The iNANC (ie, relaxant) neural system is the only neurally mediated bronchodilator pathway in human airways. As such, it has attracted considerable interest among students of airway responses, particularly since its function may be impaired in asthma.16 18 Although the identities of the neurotransmitters of iNANC are still debated, there is evidence that NO5 6 9 19 20 and VIP5 16 21 as well as VIP-like neuropeptides, especially pituitary adenylate cyclase-activating peptide, play major roles in mediating this response.22

In the present study, we took advantage of the availability of nNOS knockout mice.
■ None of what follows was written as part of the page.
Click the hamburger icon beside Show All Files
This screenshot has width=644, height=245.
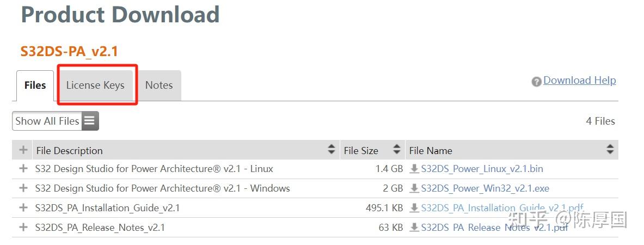pyautogui.click(x=90, y=121)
These mice provided us with a unique model to elucidate the relative importance of neuronal NOS and hence also of VIP as transmitters of iNANC.

EFS-induced tracheal relaxation was consistently smaller in magnitude in nNOS-/- mice tracheas compared to corresponding responses of control wild-type mice. This suggests that endogenous NO produced by nNOS is an important and major transmitter of iNANC; however, the significant relaxation induced by EFS in tracheal strips of nNOS-/- mice also suggests that NO is not the sole neurotransmitter of this system, and that additional transmitter(s), including probably VIP and pituitary adenylate cyclase-activating peptide, are co-released with NO by EFS.1 16 18 19 22 These conclusions support earlier reports showing that both NO and VIP act as co-transmitters of neurogenic relaxation of tracheal smooth muscles.5 19

The contractile responses of nNOS-/- mice tracheas to methacholine were consistently, though not significantly, greater than those of wild-type mice tracheas. This finding suggests that nNOS contributes to the normal relaxant state of airway smooth muscle in the mouse. Somewhat different conclusions were reached by other investigators23 24 who examined airway responsiveness in mice with selected targeted deletion of neuronal, inducible, or endothelial NO synthase. Despite such discrepancies, the consensus appears to be that NO, acting physiologically, serves to modulate airway smooth-muscle tone.20 This conclusion has been validated in airways from guinea pigs and other species.5 6 7 8 14 19

NO modulation of airway smooth-muscle contraction and airway hyperresponsiveness may be mediated not only via neuronally generated NO, but also via epithelially derived NO. The latter is believed to be a component of epithelium-derived relaxing factor.25

VIP-induced relaxation also was significantly smaller in tracheal strips of nNOS-/- mice than in tracheas of wild-type mice. This observation supports the following two conclusions: first, VIP-induced relaxation may be mediated in part through the release of NO. Secondly, VIP and NO seem to act cooperatively, if not synergistically, to bring about tracheal smooth-muscle relaxation. Evidence for this type of cooperation has been considered in earlier studies of guinea pig airway13 and GI smooth muscle.10 11

Our data, therefore, suggest these conclusions with respect to neurogenic relaxation of murine airway smooth muscle: (1) NO and VIP are probably the dominant co-transmitters of the iNANC system in mouse tracheas, with NO accounting for approximately 60% of the effect; (2) the relaxant effect of VIP in mouse tracheas may depend to a significant degree on the integrity of the nNOS system; and (3) a defect in neuronal NO release could result in increased airway reactivity.


    Acknowledgements
 
Our thanks to Dr. Mark C. Fishman for providing the nNOS knockout mice.


    Footnotes
 
Abbreviations: EFS = electric field stimulation; iNANC = inhibitory nonadrenergic, noncholinergic; NANC =nonadrenergic, noncholinergic; nNOS = neuronal nitric oxide synthase; NO = nitric oxide; VIP = vasoactive intestinal peptide

This study was supported by National Institutes of Health grants HL-55849 (Dr. Said) and HL64634 (Dr. Foda).

Dr. Hasaneen was supported by postdoctoral scholarship fund from the Egyptian Ministry of Higher Education.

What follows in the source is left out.